In fact this was very similar to the method used in a Russian NKVD attempt to kill the German ambassador to Turkey, the former Chancellor Franz Von Papen in Ankara on 24 February 1942. On that occasion the assassins were also Bulgarians and they too were blown to pieces while Von Papen escaped with only superficial bruises. Other real life events that influenced Fleming plot lines were the tunnel from West to East Berlin that enabled MI6 to tap the Russian telephone system, the KGB spy Khokhlov and his bullet firing cigarette case and the MI6 diver Buster Crabb, who dived under the Soviet cruiser
Ordzhonikidze
in 1956.

On the other hand, he had no qualms in telling readers that certain events or locations referred to in the books were true or the background to a story accurate when he knew full well they weren't. In
From Russia with Love
, for example, he dramatically began his narrative with an ‘Author's Note' to the reader in which he claimed that SMERSH was a top secret department that actually existed at the time of writing and was a massive Soviet counter-intelligence organisation employing some 40,000 agents in Russia and abroad. He further claimed that SMERSH headquarters was, in that year of 1956, located at No. 13 Stretenka Ulitsa in Moscow and that his description of the building's interior that was to be found in Chapter 4 was ‘faithfully described'. Nothing, however, could have been further from the truth. SMERSH (a contraction of Smert Shpionnam, meaning ‘death to spies') had in reality only existed for three short years between 1943–46 as a small sub-section of the NKVD. No. 13 Stretenka Ulitsa was an address he had chosen at random and was actually a tsarist-era public apartment building that remained as such until its demolition in 2003. Likewise, the man who Fleming reveals to be its real-life chief, General Nikolai Grubozaboyschikov, was a non-existent figment of his fertile imagination.

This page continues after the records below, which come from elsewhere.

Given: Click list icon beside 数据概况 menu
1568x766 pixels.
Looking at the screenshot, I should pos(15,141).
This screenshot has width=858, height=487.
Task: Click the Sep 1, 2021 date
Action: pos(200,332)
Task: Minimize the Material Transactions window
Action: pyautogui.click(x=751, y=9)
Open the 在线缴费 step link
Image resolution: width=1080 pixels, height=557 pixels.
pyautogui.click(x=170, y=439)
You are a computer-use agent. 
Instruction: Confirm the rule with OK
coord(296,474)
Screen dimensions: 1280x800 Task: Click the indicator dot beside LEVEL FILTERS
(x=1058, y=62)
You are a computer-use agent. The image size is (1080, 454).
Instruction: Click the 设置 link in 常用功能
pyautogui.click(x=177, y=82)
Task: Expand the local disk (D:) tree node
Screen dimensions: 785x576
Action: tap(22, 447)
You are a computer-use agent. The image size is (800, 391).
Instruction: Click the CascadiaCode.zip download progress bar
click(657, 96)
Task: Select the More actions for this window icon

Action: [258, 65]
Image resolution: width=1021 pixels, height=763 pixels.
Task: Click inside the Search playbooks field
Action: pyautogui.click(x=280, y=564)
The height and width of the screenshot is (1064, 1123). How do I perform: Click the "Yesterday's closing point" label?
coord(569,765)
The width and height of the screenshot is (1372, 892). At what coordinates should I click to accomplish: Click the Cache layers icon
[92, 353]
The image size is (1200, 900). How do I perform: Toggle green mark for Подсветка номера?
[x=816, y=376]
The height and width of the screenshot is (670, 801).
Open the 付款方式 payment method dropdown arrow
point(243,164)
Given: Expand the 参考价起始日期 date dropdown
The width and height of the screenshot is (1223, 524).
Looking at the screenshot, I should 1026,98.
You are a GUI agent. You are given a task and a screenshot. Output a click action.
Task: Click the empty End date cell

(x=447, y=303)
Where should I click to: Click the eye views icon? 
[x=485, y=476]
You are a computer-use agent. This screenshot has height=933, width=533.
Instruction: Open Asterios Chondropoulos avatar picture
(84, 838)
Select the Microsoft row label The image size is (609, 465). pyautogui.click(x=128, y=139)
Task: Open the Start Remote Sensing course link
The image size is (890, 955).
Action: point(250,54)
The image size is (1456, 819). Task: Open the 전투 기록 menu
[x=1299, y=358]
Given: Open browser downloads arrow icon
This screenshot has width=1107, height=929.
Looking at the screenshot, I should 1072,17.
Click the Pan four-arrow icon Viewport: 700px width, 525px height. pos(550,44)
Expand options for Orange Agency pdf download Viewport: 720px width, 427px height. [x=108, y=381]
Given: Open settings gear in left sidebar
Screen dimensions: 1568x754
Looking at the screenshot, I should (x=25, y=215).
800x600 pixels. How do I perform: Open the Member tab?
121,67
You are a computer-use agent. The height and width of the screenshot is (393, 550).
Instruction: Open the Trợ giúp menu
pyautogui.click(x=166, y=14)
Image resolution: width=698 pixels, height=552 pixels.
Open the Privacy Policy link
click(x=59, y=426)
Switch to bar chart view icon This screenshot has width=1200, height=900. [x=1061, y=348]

He was, however, the first to admit to an honest error. While the proof readers and editors at publishers Jonathan Cape did their best, a certain amount of technical errors managed to evade their eagle eye. Readers in particular, loved to write in to him pointing out, for example, that Vent Vert is made by Balmain and not by Dior, that the Orient Express had vacuum and not hydraulic brakes and that you have mousseline sauce and not bearnaise with asparagus. Such mistakes, he told the
Daily Express
, were really nobody's fault except the author's and caused him some degree of embarrassment to see them in print. He consoled himself, however, in the belief that the majority of the public either didn't mind the occasional error or more likely, didn't even notice them.